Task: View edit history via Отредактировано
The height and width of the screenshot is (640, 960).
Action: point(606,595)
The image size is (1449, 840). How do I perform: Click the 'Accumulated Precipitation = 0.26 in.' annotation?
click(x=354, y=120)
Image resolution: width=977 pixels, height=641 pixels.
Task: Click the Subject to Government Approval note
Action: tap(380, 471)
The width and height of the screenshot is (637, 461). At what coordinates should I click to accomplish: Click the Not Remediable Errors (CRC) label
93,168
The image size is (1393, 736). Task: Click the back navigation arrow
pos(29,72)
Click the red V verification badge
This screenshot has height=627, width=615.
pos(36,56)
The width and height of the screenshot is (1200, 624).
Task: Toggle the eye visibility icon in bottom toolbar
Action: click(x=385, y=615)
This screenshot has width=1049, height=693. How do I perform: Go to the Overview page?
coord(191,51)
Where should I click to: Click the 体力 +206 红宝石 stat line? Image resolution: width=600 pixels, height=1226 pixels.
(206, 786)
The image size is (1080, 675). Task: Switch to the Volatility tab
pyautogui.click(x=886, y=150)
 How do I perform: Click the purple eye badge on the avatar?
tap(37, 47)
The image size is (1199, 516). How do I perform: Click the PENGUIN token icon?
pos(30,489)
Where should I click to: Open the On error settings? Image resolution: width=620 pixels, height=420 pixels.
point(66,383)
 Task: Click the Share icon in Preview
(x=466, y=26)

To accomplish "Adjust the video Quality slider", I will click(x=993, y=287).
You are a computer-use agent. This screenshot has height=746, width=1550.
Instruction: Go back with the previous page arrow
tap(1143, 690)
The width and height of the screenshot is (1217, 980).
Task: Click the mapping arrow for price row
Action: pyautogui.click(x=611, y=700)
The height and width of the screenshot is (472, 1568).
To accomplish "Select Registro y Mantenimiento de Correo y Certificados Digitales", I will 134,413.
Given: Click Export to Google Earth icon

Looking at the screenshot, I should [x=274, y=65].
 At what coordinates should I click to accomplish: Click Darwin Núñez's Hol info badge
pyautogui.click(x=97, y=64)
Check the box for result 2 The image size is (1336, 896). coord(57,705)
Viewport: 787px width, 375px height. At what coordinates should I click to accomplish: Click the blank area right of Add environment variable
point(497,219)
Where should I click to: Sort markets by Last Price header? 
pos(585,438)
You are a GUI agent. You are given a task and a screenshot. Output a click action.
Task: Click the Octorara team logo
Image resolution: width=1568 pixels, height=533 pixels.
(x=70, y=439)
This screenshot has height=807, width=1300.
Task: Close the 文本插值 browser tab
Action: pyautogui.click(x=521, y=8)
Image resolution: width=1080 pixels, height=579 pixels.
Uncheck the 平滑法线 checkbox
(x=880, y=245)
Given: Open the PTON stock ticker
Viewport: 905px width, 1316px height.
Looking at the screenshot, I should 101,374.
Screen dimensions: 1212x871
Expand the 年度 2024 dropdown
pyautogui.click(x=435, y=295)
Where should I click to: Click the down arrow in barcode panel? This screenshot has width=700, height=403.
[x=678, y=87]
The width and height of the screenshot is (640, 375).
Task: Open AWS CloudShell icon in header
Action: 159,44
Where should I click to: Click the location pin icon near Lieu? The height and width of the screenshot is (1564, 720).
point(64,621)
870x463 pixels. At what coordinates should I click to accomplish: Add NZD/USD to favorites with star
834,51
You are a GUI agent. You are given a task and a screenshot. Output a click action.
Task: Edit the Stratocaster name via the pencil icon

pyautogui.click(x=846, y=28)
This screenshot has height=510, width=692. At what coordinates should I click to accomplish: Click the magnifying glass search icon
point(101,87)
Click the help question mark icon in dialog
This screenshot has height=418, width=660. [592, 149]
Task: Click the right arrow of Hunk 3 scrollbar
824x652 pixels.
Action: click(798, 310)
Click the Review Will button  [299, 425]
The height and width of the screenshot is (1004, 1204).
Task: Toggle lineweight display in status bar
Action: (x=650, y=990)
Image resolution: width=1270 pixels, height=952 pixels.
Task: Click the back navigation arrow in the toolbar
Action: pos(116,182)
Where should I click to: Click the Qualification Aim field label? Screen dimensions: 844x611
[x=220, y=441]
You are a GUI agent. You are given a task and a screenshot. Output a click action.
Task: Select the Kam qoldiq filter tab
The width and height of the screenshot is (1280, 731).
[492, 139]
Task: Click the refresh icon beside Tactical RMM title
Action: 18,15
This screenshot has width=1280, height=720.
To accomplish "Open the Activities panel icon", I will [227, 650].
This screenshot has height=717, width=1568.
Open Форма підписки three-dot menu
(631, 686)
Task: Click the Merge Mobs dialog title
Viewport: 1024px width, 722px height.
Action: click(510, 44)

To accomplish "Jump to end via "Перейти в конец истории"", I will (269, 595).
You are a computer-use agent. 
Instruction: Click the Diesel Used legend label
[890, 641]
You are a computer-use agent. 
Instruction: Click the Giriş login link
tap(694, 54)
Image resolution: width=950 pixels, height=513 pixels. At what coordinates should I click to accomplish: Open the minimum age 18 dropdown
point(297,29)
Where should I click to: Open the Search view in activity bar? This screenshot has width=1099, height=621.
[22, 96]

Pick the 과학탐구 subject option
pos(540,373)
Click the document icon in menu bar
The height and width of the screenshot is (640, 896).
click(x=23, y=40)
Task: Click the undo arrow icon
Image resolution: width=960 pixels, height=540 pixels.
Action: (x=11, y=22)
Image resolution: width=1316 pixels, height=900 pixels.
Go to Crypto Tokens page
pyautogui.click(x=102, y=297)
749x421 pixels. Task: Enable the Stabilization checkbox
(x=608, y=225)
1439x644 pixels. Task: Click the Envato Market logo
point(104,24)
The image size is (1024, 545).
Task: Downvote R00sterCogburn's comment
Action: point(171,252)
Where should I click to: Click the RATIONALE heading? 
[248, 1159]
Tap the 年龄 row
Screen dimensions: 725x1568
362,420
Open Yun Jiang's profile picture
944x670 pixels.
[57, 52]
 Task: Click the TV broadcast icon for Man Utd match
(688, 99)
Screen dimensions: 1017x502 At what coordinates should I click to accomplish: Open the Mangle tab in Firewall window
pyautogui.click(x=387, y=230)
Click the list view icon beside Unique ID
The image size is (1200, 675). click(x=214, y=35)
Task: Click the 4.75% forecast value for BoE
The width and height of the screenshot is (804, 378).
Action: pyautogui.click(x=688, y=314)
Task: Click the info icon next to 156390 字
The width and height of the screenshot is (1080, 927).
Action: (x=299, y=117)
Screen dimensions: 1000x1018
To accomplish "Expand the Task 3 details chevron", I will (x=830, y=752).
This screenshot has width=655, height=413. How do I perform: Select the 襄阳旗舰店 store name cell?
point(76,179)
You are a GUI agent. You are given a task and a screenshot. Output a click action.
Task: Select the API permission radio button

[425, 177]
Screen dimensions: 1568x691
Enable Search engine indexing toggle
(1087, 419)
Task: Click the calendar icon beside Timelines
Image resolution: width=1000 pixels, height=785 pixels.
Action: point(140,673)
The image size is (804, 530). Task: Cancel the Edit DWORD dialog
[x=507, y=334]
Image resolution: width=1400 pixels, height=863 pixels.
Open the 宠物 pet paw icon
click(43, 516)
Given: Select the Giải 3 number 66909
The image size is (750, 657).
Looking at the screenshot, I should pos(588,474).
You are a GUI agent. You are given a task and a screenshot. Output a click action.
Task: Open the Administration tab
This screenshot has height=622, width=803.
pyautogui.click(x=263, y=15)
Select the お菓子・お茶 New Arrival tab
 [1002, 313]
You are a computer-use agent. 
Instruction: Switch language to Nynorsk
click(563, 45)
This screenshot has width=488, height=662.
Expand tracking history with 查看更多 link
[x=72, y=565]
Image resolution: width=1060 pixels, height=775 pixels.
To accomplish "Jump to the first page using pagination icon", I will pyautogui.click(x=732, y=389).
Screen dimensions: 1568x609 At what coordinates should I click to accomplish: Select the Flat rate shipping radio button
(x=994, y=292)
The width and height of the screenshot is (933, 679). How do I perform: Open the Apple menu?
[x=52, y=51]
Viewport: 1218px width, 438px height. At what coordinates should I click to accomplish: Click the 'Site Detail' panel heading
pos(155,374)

# # # # #

• _PROMPT_: Where the listing above reaches the line that contains "Click the list view icon beside Unique ID", start retyping, and finish with the line that contains "Screen dimensions: 1000x1018"; reproduce those lines exactly and no others.

• _RESULT FOR THIS TASK_:
Click the list view icon beside Unique ID
The image size is (1200, 675). click(x=214, y=35)
Task: Click the 4.75% forecast value for BoE
The width and height of the screenshot is (804, 378).
Action: pyautogui.click(x=688, y=314)
Task: Click the info icon next to 156390 字
The width and height of the screenshot is (1080, 927).
Action: (x=299, y=117)
Screen dimensions: 1000x1018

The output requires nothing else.